(CSEMP014) PROFILE OF PLASMATIC AND FECAL BILE ACIDS ACCORDING TO STAGES OF METABOLIC-ASSOCIATED FATTY LIVER DISEASE.
Thursday, October 26, 2023
16:00 – 16:15 EST
Location: ePoster Screen 3
Disclosure(s):
Pradeau Marion: No financial relationships to disclose
Background: Type 2 diabetes (T2D) is a major risk factor for advanced stages of Metabolic-associated fatty liver disease (MAFLD) (advanced fibrosis and cirrhosis). Since bile acids are involved in the regulation of hepatic carbohydrates and lipid metabolism, they are increasingly studied in relation to MAFLD and T2D. Cholic (CA), chenodeoxycholic (CDCA), deoxycholic (DCA), or lithocholic (LCA) acids, take part in the activation of Farnesoid X receptor (FXR) or Takeda G-protein-coupled receptor (TGR5), involved in carbohydrate and lipid metabolism.
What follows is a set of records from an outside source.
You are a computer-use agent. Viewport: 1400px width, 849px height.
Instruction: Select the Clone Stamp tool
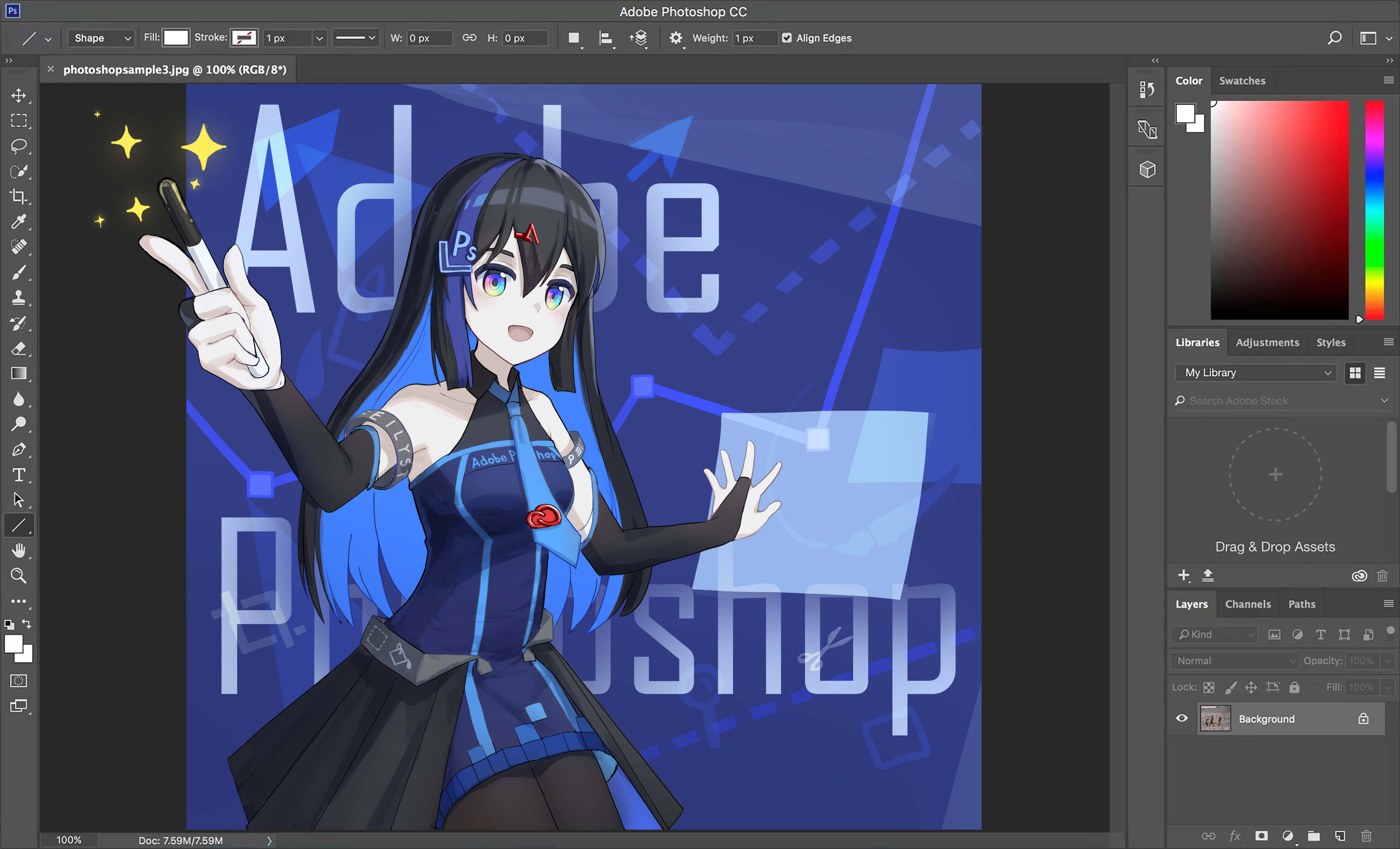(x=18, y=297)
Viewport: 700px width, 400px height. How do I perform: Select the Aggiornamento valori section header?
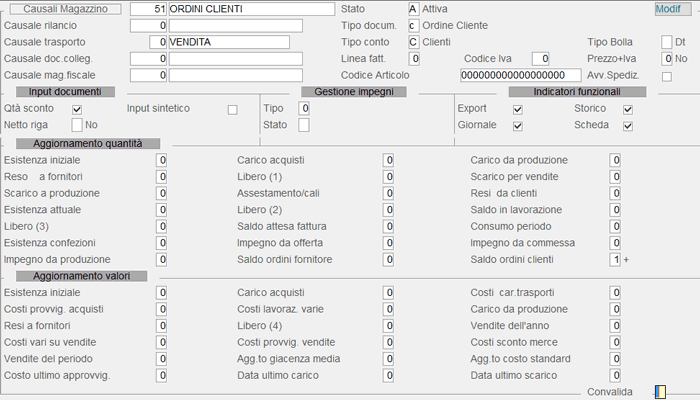[x=82, y=275]
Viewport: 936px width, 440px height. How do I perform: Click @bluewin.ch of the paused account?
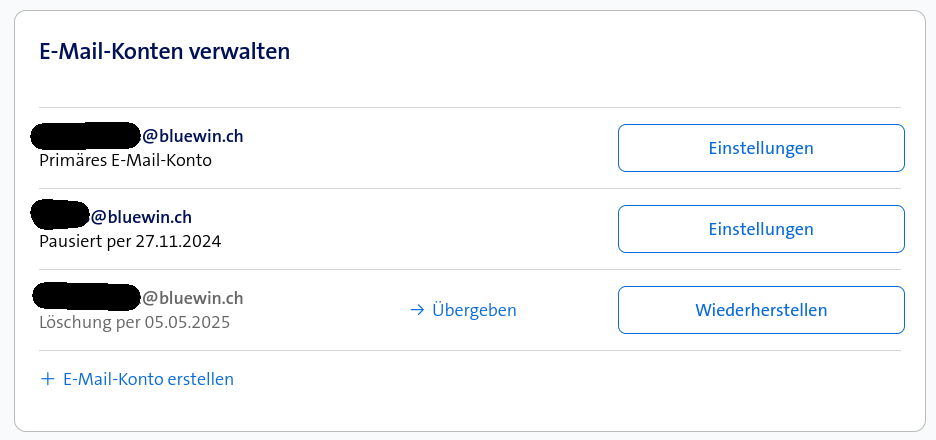pyautogui.click(x=141, y=217)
The specific plasma profile of bile acid may influence activation of these receptors. The objective of this study was to establish the bile acid profile according to MAFLD stage and relation with T2D.
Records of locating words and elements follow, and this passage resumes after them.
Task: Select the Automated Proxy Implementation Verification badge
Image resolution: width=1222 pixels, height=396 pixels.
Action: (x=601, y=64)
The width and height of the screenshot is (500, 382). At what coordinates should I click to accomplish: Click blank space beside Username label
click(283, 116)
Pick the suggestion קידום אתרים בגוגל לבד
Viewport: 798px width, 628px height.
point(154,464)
METHODS AND RESULTS: Participants with MAFLD from a specialized clinic at CHU de Québec – Université Laval were recruited and classified by stage: initial (IF: F0, F1, F2) and advanced fibrosis (AF: F3, F4). Fibrosis stage was established by clinical standard care; biopsy, Fibroscan® or elastography by ultrasound. BA profiles were analysed in fasting plasma and stool samples on LC-MS. Non-parametric Mann-Whitney tests (Median ± IQR) were performed. 44 participants were recruited: 29 in the IF group and 15 in the AF group. There were no statistical differences between the IF and AF groups for median sex (58 vs 47% of men, p>0.99), age (55 vs 54 years old, p=0.8784), and BMI (32 vs 33kg/m2, p=0.3873). There were also no statistical differences in fasting glucose or HbA1c (6.10 vs 6.80 mmol/L of glucose, p=0.52 and 5.50 vs 5.80% HbA1c, p=0.57) and proportion of participants with diabetes (48 vs 60% diabetes). In plasma, AF group had a higher concentration of total (p < 0.01), and primary BA (p=0.05), without change in secondary BA concentration. CA, CDCA and DCA family plasma concentration was higher in AF group (p < 0.05; p< 0.03; p=0.053) due to the increase of their tauro- and gluco-conjugated forms. Conversely, in stools, there was a lower concentration of total (p=0.12) and secondary BA (p=0.02) AF group. There was no change in bile acid profile in participants with or without diabetes within the same group of fibrosis.
Conclusion: Our results show a plasmatic increase and a stool decrease of BA concentration in the advanced stage of fibrosis, suggesting an increase of BA intestinal reabsorption. Increased hepatic bile acid may promote inflammation and contribute to fibrosis, FXR activation and metabolic pathways need to be assessed to study impact of the specific BA profile found in this sample.